Records for the task
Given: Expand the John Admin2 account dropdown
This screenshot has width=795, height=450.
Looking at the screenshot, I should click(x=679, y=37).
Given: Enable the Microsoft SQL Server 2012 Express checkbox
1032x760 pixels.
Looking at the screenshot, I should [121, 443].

---

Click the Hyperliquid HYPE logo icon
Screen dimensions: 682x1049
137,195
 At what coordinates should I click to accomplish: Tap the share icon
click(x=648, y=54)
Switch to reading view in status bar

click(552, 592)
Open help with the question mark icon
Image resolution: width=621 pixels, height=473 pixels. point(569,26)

Task prompt
Working through the records above, copy each line in which "Given" is found.

Answer to this exercise
Given: Expand the John Admin2 account dropdown
Given: Enable the Microsoft SQL Server 2012 Express checkbox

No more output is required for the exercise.